Assignment: Say how many lines in the records contain "agent". The reply must consist of the number alone.

Records for this task:
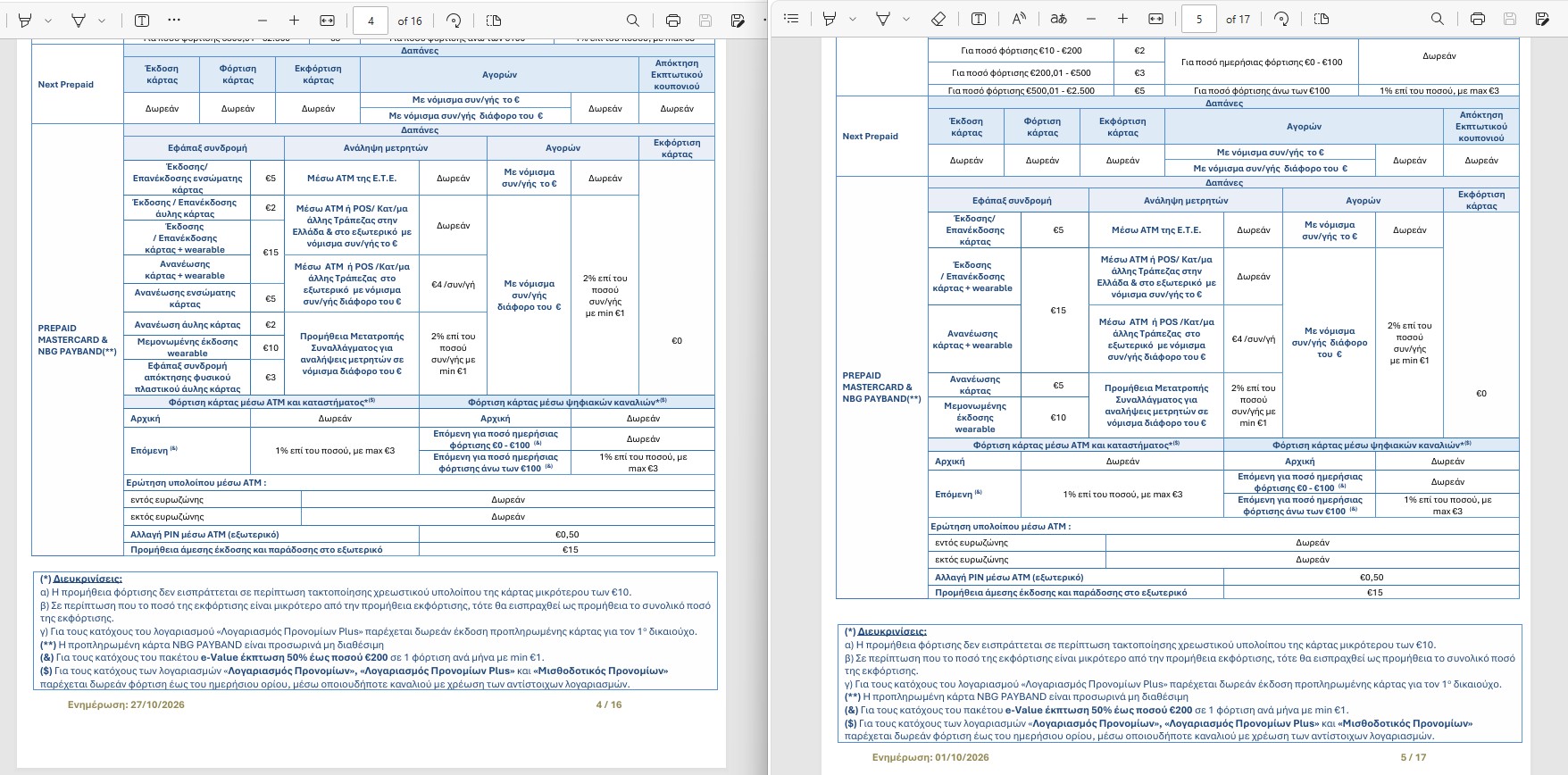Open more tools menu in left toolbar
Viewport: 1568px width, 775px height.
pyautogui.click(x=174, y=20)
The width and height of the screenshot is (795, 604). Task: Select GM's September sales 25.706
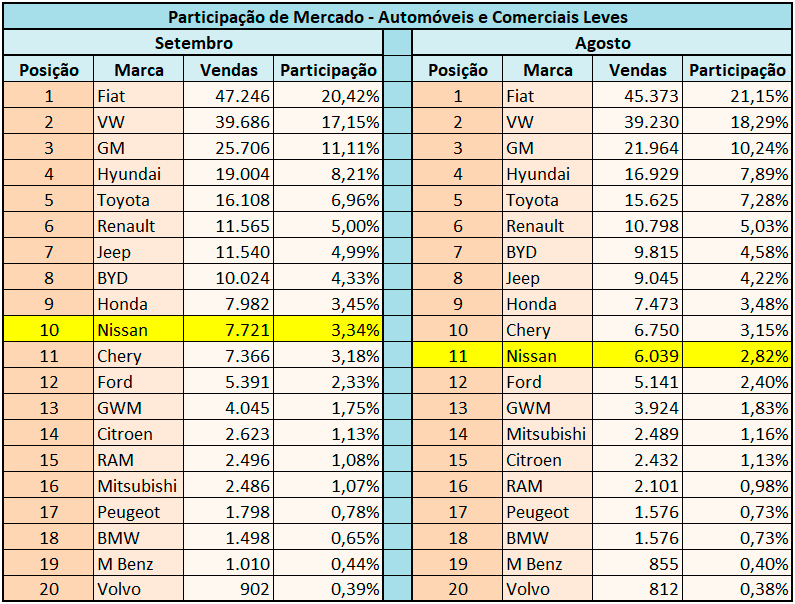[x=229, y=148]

--

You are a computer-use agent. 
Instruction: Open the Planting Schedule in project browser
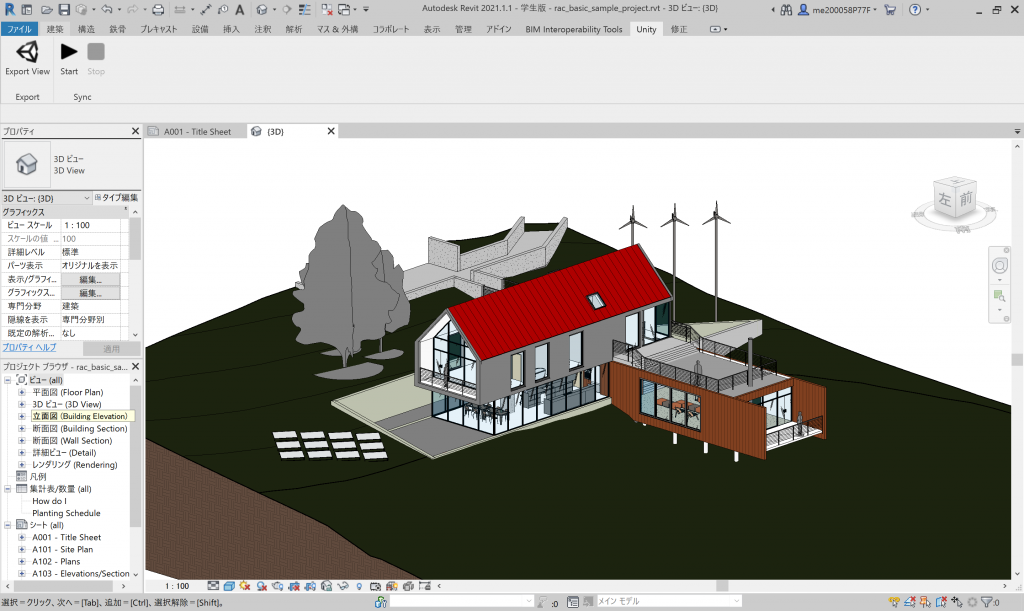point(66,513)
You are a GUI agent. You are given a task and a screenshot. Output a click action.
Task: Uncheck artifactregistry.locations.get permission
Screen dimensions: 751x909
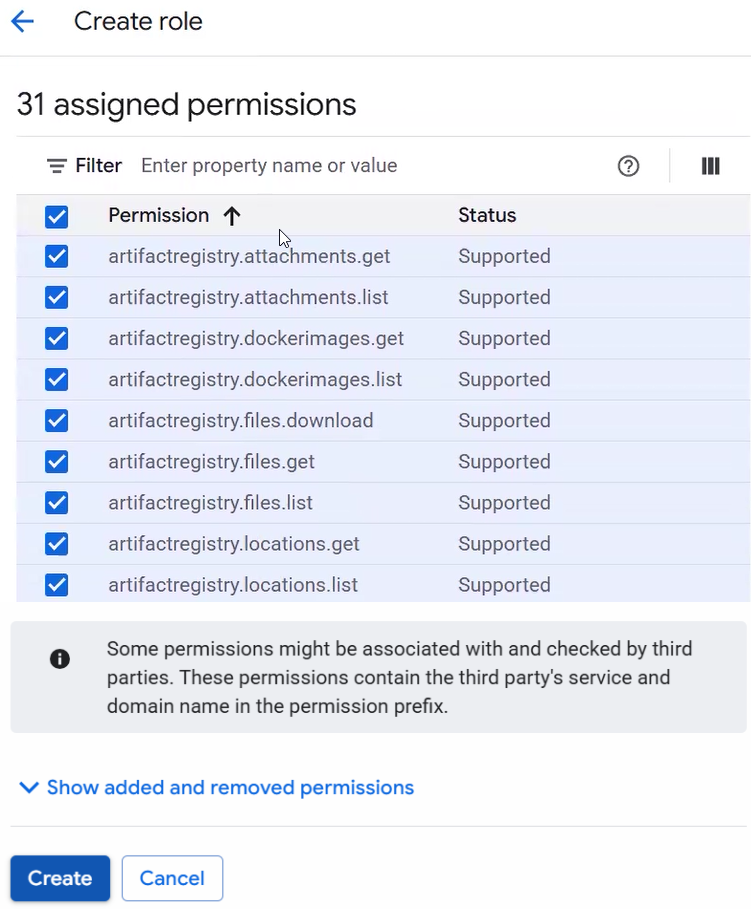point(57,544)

...

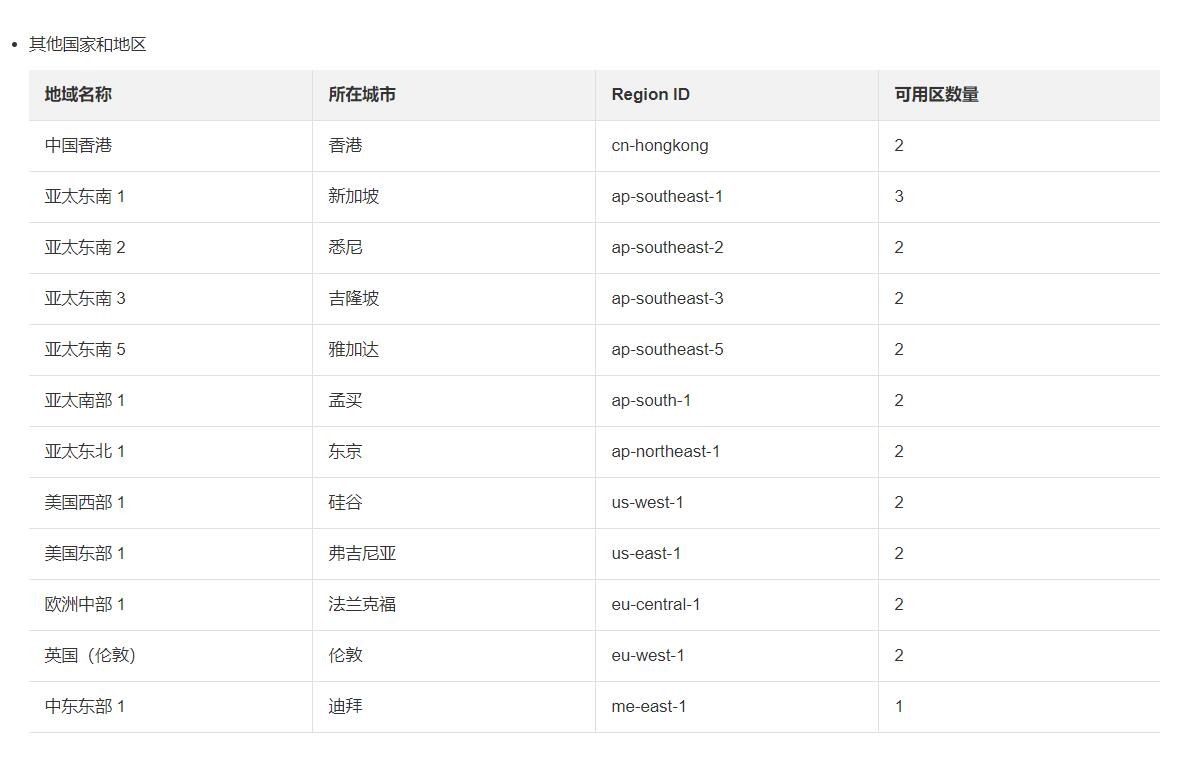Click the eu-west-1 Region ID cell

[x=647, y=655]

Result: 2